The gradient boosting machine was originally developed by Stanford University Professor Jerome H. Friedman, a physicist by training who has been with the Stanford Statistics Department since 1982. Friedman is also known for his groundbreaking work on fast nearest neighbor computation (1974), recursive partitioning trees (CART®, 1984), MARS® Regression splines (1991), fast elastic net computation (PathSeeker, 2004, Generalized PathSeeker, 2008) among many others. His fundamental papers on gradient boosting appeared in 1999 and 2001, where he discusses his tree growing strategy. Friedman’s software was released as a commercial product under the name TreeNet® by Salford Systems in 2002 and this software remains the only gradient boosting machine based on Friedman’s proprietary code. Independently written open source gradient boosting machines have been published since 2002.
In Friedman’s papers he outlines what he calls a “best-first” binary tree growing strategy which works as follows. First, of course, we must split the root node. We then must decide whether we will continue to grow the tree by splitting the left or the right child node. We make the decision by actually splitting both children but we commit only the split that most improves the performance of the tree on the training data.

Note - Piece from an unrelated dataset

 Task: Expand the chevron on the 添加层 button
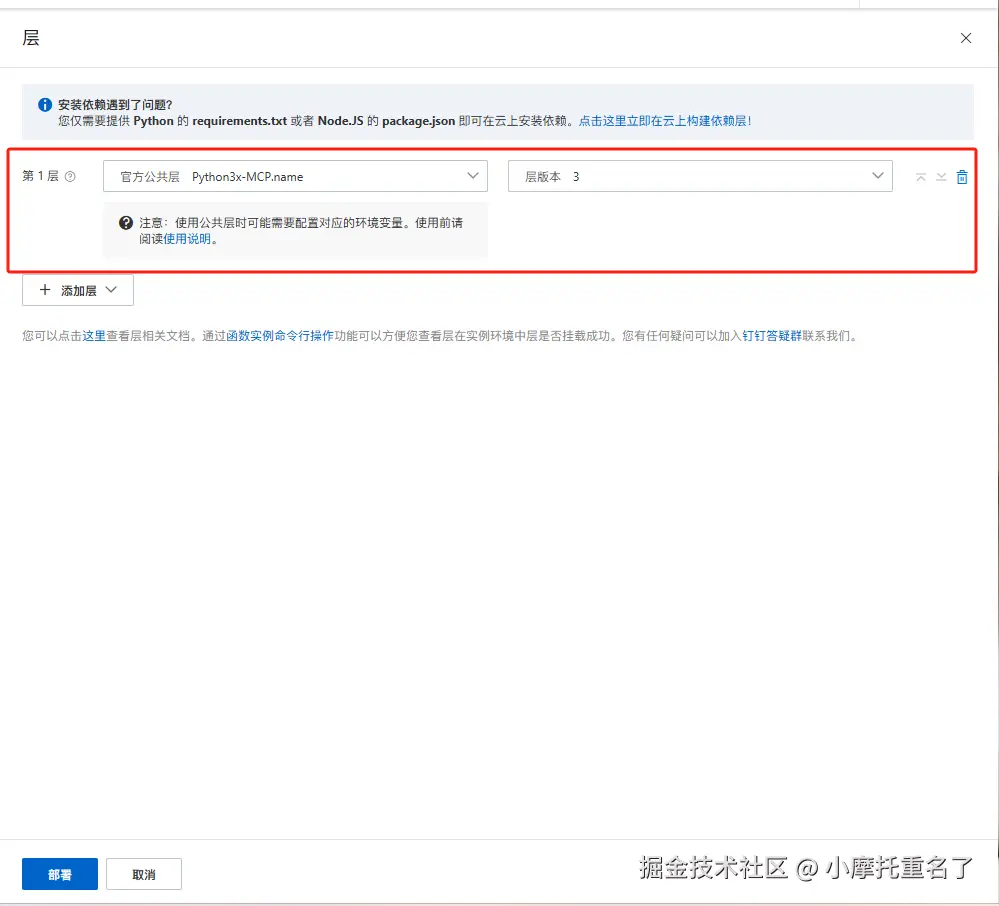point(110,290)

Having made this decision, we are free to stop the tree growth and operate with a 3-terminal tree. True, we have actually split both child nodes and know what the 4-terminal node tree could be. But at this stage we officially have only a 3-node tree. If the modeler has requested 3-node trees then we have completed the needed tree for this cycle of learning and we move on to the construction of the next tree. But if, for example, 5-node trees were requested, then we repeat the process of deciding which of the available terminal nodes in our tree we should split next. Again, to make that decision we proceed to split both of the most recently generated terminal nodes and commit to the split that yields the best improvement in performance on the training data. This means that as we grow the tree we never know which available terminal node will be split next and the trees can turn out to be highly unbalanced. For example, after splitting the root node, the tree may never end up being grown further on one side of the tree, and all further splits can appear on the other side. The “best-first” tree growing strategy is found only in Friedman’s original gradient boosting software (TreeNet).

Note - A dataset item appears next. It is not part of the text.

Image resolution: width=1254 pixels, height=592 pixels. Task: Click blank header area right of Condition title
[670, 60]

By contrast, the gbm and xgboost gradient boosting machines found in R and other places, and also the gradient boosted tree models being offered by some machine learning startups only grow (or at least try to grow) completely balanced trees. Users can only request trees described by their depth and since the trees are binary recursive partitioned trees they will contain a power of two terminal nodes, i.e. 2, 4, 8, 16, etc. terminal nodes. In other words, these gradient boosting machines are essentially confined to growing a very limited number of tree sizes, whereas Friedman’s gradient boosting machine can technically grow trees of any integer size. In the latest version of TreeNet (SPM 8.0, 2016) users have the option of defining trees by their depth limit as well, so as to facilitate comparisons between the two styles of tree growing. In our preliminary experimentation we find the added flexibility of permitted by the “best-first” strategy to be an advantage. However, as always, it pays to experiment to learn which hyper-parameter settings appear to work best for a specific problem.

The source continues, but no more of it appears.